What to produce: Return only the lines from the top of the material through the line marked by "Task: Click the red traffic light dot", unaltered.

========================================================================

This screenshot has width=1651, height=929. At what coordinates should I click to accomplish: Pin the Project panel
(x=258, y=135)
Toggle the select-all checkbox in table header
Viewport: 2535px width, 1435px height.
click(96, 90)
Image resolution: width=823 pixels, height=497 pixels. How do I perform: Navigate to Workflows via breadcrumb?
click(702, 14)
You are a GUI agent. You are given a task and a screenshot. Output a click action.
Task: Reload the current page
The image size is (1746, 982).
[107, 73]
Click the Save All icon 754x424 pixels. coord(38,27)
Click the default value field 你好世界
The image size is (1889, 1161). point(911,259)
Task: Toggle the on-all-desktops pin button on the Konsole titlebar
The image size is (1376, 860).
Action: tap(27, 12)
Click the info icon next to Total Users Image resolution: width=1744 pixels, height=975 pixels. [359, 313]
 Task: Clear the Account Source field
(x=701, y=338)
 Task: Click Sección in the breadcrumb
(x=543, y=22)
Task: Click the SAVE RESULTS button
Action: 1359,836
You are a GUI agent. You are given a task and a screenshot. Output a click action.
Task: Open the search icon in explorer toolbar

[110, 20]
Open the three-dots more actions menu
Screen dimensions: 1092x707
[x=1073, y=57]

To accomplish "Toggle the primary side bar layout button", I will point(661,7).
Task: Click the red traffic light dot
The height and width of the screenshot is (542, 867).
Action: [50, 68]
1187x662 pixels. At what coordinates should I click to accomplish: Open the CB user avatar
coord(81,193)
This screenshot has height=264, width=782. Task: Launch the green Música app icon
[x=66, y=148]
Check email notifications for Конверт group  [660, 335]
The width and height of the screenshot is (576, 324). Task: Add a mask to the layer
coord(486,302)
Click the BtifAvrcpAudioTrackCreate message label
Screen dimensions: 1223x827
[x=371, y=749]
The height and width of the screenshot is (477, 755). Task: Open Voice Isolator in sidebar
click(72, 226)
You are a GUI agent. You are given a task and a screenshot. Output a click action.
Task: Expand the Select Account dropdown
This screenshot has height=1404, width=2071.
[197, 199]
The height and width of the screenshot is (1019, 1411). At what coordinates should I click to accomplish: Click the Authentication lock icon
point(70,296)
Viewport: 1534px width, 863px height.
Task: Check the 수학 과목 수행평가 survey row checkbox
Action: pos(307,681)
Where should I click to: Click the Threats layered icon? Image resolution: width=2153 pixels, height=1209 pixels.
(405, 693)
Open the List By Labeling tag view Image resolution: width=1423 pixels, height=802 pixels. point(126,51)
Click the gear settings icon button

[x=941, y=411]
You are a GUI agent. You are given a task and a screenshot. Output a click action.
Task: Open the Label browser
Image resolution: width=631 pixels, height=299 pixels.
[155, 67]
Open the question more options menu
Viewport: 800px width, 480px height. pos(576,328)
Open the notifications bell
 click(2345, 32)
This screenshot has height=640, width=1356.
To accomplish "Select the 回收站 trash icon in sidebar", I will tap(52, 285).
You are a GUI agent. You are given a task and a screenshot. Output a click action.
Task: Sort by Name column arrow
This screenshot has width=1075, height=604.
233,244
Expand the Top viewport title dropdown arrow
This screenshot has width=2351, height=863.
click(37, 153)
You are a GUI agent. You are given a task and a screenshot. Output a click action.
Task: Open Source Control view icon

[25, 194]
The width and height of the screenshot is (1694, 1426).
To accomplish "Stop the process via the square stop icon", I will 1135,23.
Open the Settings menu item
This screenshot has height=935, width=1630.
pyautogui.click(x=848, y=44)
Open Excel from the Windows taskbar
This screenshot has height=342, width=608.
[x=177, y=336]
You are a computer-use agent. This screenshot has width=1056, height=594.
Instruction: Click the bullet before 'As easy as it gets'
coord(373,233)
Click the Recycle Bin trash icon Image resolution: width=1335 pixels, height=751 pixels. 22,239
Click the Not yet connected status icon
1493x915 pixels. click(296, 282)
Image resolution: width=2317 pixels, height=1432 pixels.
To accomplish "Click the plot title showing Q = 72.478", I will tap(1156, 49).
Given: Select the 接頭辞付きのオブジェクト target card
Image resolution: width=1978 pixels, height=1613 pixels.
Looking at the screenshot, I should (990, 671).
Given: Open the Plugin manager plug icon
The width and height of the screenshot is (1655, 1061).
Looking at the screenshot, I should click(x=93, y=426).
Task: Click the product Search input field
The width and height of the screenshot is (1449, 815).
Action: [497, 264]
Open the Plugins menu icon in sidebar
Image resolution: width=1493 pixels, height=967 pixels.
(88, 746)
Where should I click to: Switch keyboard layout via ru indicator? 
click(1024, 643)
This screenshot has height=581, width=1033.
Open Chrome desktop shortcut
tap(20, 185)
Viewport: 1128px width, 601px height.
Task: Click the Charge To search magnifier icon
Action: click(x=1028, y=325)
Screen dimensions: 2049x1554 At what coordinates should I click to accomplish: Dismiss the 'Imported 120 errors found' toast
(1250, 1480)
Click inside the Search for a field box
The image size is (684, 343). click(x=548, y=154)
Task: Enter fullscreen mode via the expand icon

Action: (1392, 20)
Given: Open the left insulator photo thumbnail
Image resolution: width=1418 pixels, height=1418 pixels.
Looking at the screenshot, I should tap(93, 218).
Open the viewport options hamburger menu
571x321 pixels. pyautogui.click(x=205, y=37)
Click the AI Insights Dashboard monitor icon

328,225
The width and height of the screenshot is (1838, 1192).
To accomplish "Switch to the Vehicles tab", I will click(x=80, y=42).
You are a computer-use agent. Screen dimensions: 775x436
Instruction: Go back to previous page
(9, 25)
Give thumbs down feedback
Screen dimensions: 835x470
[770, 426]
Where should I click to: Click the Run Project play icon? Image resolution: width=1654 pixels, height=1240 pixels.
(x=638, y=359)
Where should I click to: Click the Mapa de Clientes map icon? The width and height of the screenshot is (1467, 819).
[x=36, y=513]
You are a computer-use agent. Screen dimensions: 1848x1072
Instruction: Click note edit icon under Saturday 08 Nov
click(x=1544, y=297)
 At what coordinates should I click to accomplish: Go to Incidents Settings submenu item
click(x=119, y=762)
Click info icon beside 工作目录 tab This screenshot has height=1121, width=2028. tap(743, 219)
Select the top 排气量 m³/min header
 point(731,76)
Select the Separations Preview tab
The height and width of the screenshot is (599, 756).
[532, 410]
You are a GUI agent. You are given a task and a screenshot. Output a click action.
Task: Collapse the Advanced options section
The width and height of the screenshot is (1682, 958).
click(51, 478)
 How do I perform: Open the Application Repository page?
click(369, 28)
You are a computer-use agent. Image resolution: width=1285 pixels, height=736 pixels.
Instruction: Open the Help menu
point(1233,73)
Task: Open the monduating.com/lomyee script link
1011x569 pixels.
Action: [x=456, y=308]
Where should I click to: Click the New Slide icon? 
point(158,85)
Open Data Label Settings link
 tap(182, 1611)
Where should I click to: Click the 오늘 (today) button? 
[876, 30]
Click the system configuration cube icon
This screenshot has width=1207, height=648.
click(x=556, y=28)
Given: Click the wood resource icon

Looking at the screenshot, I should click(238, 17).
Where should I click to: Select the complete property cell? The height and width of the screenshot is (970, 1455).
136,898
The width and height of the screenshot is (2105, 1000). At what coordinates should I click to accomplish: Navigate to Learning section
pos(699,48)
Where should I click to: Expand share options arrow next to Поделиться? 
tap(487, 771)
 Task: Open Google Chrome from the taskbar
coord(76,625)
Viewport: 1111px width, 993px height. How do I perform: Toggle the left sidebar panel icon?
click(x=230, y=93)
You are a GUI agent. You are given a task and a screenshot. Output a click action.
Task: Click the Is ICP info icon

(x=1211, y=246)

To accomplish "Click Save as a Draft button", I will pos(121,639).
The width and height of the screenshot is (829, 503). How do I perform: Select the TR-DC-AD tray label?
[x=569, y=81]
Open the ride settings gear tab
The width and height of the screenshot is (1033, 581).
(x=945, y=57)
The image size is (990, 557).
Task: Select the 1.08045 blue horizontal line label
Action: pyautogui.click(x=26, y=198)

========================================================================

Answer box:
This screenshot has width=1651, height=929. At what coordinates should I click to accomplish: Pin the Project panel
(x=258, y=135)
Toggle the select-all checkbox in table header
Viewport: 2535px width, 1435px height.
click(96, 90)
Image resolution: width=823 pixels, height=497 pixels. How do I perform: Navigate to Workflows via breadcrumb?
click(702, 14)
You are a GUI agent. You are given a task and a screenshot. Output a click action.
Task: Reload the current page
The image size is (1746, 982).
[107, 73]
Click the Save All icon 754x424 pixels. coord(38,27)
Click the default value field 你好世界
The image size is (1889, 1161). point(911,259)
Task: Toggle the on-all-desktops pin button on the Konsole titlebar
The image size is (1376, 860).
Action: tap(27, 12)
Click the info icon next to Total Users Image resolution: width=1744 pixels, height=975 pixels. [359, 313]
 Task: Clear the Account Source field
(x=701, y=338)
 Task: Click Sección in the breadcrumb
(x=543, y=22)
Task: Click the SAVE RESULTS button
Action: 1359,836
You are a GUI agent. You are given a task and a screenshot. Output a click action.
Task: Open the search icon in explorer toolbar

[110, 20]
Open the three-dots more actions menu
Screen dimensions: 1092x707
[x=1073, y=57]

To accomplish "Toggle the primary side bar layout button", I will point(661,7).
Task: Click the red traffic light dot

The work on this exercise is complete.